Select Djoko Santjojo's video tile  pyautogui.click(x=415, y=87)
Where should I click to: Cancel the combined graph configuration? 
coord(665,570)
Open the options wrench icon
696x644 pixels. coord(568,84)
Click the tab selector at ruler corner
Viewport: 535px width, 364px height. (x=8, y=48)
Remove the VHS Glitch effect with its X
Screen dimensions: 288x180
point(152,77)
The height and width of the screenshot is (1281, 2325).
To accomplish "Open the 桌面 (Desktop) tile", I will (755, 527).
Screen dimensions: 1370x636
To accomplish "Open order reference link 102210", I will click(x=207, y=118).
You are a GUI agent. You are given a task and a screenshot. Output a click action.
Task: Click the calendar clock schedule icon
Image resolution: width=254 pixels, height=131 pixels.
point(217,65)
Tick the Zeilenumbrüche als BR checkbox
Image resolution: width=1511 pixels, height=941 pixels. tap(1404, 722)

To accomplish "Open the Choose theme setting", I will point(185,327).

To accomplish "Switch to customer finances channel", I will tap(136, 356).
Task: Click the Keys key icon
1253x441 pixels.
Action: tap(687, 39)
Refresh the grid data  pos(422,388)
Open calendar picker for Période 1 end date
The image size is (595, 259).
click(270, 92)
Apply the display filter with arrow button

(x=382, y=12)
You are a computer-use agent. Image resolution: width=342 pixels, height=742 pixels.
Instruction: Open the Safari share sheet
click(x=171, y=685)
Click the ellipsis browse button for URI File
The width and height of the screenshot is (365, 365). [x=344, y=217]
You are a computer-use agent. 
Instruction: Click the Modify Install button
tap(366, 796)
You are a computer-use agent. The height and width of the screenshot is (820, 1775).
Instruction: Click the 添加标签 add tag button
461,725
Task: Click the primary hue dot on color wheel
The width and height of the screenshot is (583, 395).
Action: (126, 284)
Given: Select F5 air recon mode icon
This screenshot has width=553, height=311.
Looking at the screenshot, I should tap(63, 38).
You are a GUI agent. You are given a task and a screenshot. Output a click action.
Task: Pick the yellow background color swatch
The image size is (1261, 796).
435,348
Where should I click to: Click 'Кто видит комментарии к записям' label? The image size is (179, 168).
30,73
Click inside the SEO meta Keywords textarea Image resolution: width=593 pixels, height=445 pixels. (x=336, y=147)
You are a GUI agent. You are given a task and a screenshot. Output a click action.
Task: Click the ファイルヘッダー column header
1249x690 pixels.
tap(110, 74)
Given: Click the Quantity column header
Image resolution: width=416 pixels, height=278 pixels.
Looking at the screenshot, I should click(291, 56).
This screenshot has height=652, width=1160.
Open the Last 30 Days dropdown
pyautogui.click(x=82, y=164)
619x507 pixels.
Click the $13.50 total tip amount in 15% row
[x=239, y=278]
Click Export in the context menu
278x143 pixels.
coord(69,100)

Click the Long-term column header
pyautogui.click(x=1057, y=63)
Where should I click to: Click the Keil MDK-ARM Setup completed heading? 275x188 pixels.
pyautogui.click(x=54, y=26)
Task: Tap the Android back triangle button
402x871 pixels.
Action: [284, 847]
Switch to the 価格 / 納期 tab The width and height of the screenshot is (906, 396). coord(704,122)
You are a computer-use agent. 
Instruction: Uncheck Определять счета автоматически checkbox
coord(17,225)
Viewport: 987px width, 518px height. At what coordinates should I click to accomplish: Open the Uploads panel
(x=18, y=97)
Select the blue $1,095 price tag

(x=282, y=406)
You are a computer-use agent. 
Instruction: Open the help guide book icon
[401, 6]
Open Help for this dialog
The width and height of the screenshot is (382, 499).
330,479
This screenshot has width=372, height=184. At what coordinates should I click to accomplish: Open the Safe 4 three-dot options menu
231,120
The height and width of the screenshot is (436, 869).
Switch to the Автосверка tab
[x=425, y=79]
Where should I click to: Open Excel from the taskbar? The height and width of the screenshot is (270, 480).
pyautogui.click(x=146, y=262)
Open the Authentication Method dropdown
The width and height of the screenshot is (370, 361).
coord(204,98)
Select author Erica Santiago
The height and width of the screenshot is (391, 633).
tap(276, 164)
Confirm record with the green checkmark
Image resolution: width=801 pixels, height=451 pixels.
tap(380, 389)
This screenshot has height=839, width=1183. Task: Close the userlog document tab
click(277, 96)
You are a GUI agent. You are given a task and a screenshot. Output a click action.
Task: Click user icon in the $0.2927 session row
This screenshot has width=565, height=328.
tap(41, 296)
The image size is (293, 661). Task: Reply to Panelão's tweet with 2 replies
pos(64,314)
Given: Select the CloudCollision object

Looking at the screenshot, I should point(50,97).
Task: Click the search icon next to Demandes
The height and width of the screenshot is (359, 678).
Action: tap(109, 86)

**Written exercise:** Rewrite the material from the line with "Given: Select the CloudCollision object" through the end, changing "search icon" to "magnifier icon" and leaving everything else unchanged.

**Answer:**
Given: Select the CloudCollision object

Looking at the screenshot, I should point(50,97).
Task: Click the magnifier icon next to Demandes
The height and width of the screenshot is (359, 678).
Action: tap(109, 86)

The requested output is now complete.